= DOCUMENT SECTION =
┄┄┄┄┄┄┄┄┄┄
Thursday 4 January 2018

A d v e r s i t y

"Everyone of us was made to suffer, everyone of us was made to weep"
Walking on Broken Glass - Annie Lennox.

'We all have our crosses to bear, don't we', was the comment this morning.
It was apt, because I've been thinking this past week about similar considerations.

Pain and suffering. We're all made to suffer, says the song.
Were we?
And if so, why?

There's been many times recently when I've discovered that why we so often 'bleed' is because of the deep scars we carry... from "home" (broken families) or our youth (abuse is clearly far more prevalent than many ever imagined) or those many cruel circumstances that acted to thwart or twist us in some way.

Is it all really necessary?
I wonder what kind of man a genius like Alan Turing would have become if he hadn't been so wickedly nailed under the floorboards at boarding school, or, come to think of it, if his family hadn't seen it necessary to send him to such a place (I speak from experience... Perhaps I'll write more on all of that sometime).

In Aaron Sorkin's movie about Steve Jobs, there's a line towards the end where the brilliant yet flawed thinker confesses to his estranged daughter, "I was made poorly".
┄┄┄┄┄┄┄┄┄┄
= DATA SEGMENT =
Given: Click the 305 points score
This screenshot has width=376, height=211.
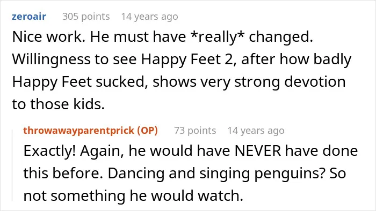Looking at the screenshot, I should coord(86,17).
┄┄┄┄┄┄┄┄┄┄
= TASK REQUIREMENTS =
a. Retype the passage of the post on adversity between "Thursday 4 January" and "if so, why?", inclusive.
b. Write what comes next in the post on adversity, picking up after its last sentence.

= RESPONSES BY ITEM NUMBER =
a.
Thursday 4 January 2018

A d v e r s i t y

"Everyone of us was made to suffer, everyone of us was made to weep"
Walking on Broken Glass - Annie Lennox.

'We all have our crosses to bear, don't we', was the comment this morning.
It was apt, because I've been thinking this past week about similar considerations.

Pain and suffering. We're all made to suffer, says the song.
Were we?
And if so, why?

b.
There are huge consequences of what we really are. To reference another film, the candid portrayal of the true story of Johnny Cash, Walk the Line, really shows how this works, particularly through the relationship between father and son.

In sin, acknowledged David, the great poet, I was conceived and brought into life.

Is that the reason?

It's a premise that most of us want to push away, at least until we have to own up to some deeper truth about ourselves and about the pain of dislocation we all bear.

I've spent some time here over the years here talking about the remedy, but there's another aspect to suffering for us when we understand that we're rescued by grace. Hardship can then take on another dimension.

In the opening of his prison-written letter to the Christians at Philippi, Paul can express thanks for his dire circumstances, not because they were not arduous, but because they were part of a package that was producing a deeper understanding and experience of God's great and transforming love in the core of our pain-stricken world. A man who had once been consumed by zealous hatred of others was now content to sit in a cell for those he had once wanted to kill because he had been released from the cancer of sin by the joy of God's healing of reconciliation and peace through His Son. The palpable result of genuine rescue is that it allows us in our present circumstances to see, even amidst the deep and very real pains, that healing is present, and that wonder means that the day approaches when all tears, all sorrow, will end.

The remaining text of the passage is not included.